#### Verilen metin:
--

GENEL KURUL KONUŞMASI
Konu: 2015 Yılı Merkezi Yönetim Bütçe Kanunu Tasarısı İle 2013 Yılı Merkezi Yönetim Kesin Hesap Kanunu Tasarısı
Yasama Yılı:5
Birleşim:36
Tarih:21.12.2014

HDP GRUBU ADINA ADİL ZOZANİ (Hakkâri) - Teşekkür ederim Sayın Başkan.

Bugün itibarıyla HPG, YJA Star, YBŞ ve peşmerge güçlerinin ortak operasyonuyla Şengal'in tamamıyla DAİŞ çetelerinden temizlendiğini duyduk ve bu müjdeli haberi Meclis kürsüsünden de Türkiye kamuoyuyla da paylaşmayı bir görev addederek konuşmama başlamak istiyorum.

Değerli milletvekilleri, biz 2013 yılına ait defteri kapatıyoruz. Bir defter kapatıyoruz. Şimdi milletvekilleri diyecek ki efendim, yargıya intikal eden mevzular zaten yargı takibindedir, bizim burada yaptığımız bir aklama sayılmaz. Evet, şu anda bir aklama yapacağız ve yargıya yansımış hususları netliğe kavuşturmadan ya da netliğe kavuşturulmasını beklemeden bir aklama yapacağız. Neye göre yapacağız? Siyasi bir aklama yapacağız, siyasal sorumluluktan kurtulacak. Meclis şu anda 2013 yılına ait kesin hesabı kabul etmiş olacak demek ki. Doğru bir işlem yapmamış olacağız. Yönetimsel olarak böyle bir işlemin olmaması gerekir.

Hepimiz çok iyi biliyoruz ki 2013 yılına ait pek çok hesapta yargısal işlem devam ediyor. Bu yargısal işlemin sonucunu beklemeden Meclisin kesin hesapta bir aklamaya gitmesi, bunu kabul etme yolunu tercih etmesi doğru bir uygulama değildir.

--

#### Görev listesi:
(a) Genel Kurul konuşmasına göre Meclisin 2013 yılı kesin hesabını şimdi kabul etmesi neden doğru bir işlem sayılmıyor? Bir ile üç cümle arasında açıklayın.
(b) Genel Kurul konuşmasını kaldığı yerden sürdürün.

Kaynak satırlar:
--

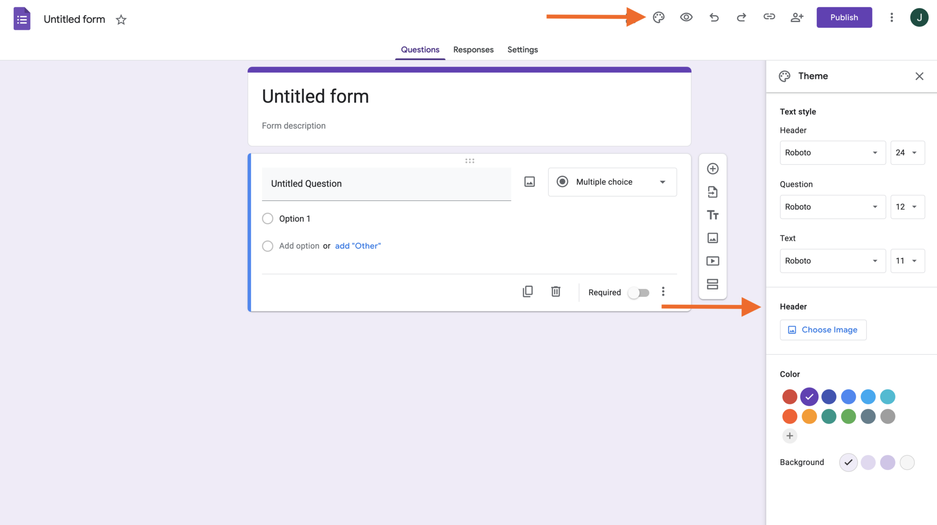
Task: Open the theme palette icon in toolbar
Action: [658, 17]
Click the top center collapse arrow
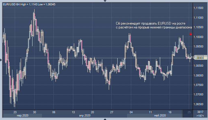 point(104,1)
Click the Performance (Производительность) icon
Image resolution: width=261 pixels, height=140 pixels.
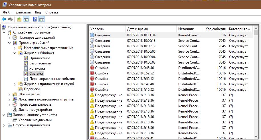tap(15, 104)
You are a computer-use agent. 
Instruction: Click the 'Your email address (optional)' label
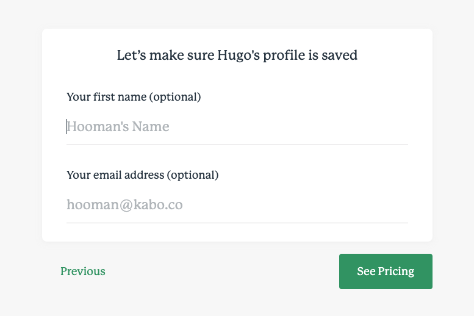142,175
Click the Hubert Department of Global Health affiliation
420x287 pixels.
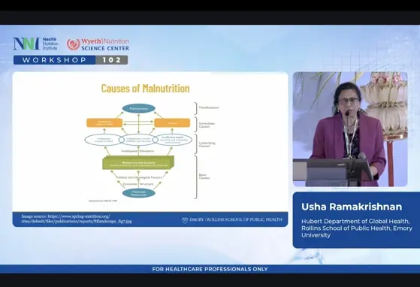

--

#### Görev sonuçları:
(a) Konuşmacıya göre 2013 yılına ait pek çok hesapta yargısal işlem hâlâ sürüyor. Meclis bu işlemlerin sonucunu beklemeden kesin hesabı kabul ederse siyasi bir aklama yapmış ve siyasal sorumluluğu ortadan kaldırmış olacak. Bu nedenle bu adım doğru bir uygulama değildir.

(b)
Şimdi, hadi, biz "Geçmişle çok takıntılı kalmayalım, geleceğe bakalım, gelecekte ne var?" diyelim. Çünkü pek çok defa bugün sataşmalardan kaynaklı olarak Hükûmet sözcüleri, iktidar partisi sözcüleri, grup başkan vekilleri buraya çıktılar, 2023 vizyon hedefleriyle ilgili pek çok nutukta bulundular burada. Pek çok defa böyle bir propaganda dili kullandılar. Oysaki kendileri unutuyor, 2023 vizyon hedeflerinde revizyona gittiler daha on beş gün önce, bir revizyon yaptılar. Başbakan Sayın Davutoğlu çıktı, 2023 vizyon hedeflerinde bir revizyon programı açıkladı. Revizyon programını da bir eylem planı olarak açıkladılar. "Ekonomik devrim" dediler yani ona da, bu şekilde ifade ettiler.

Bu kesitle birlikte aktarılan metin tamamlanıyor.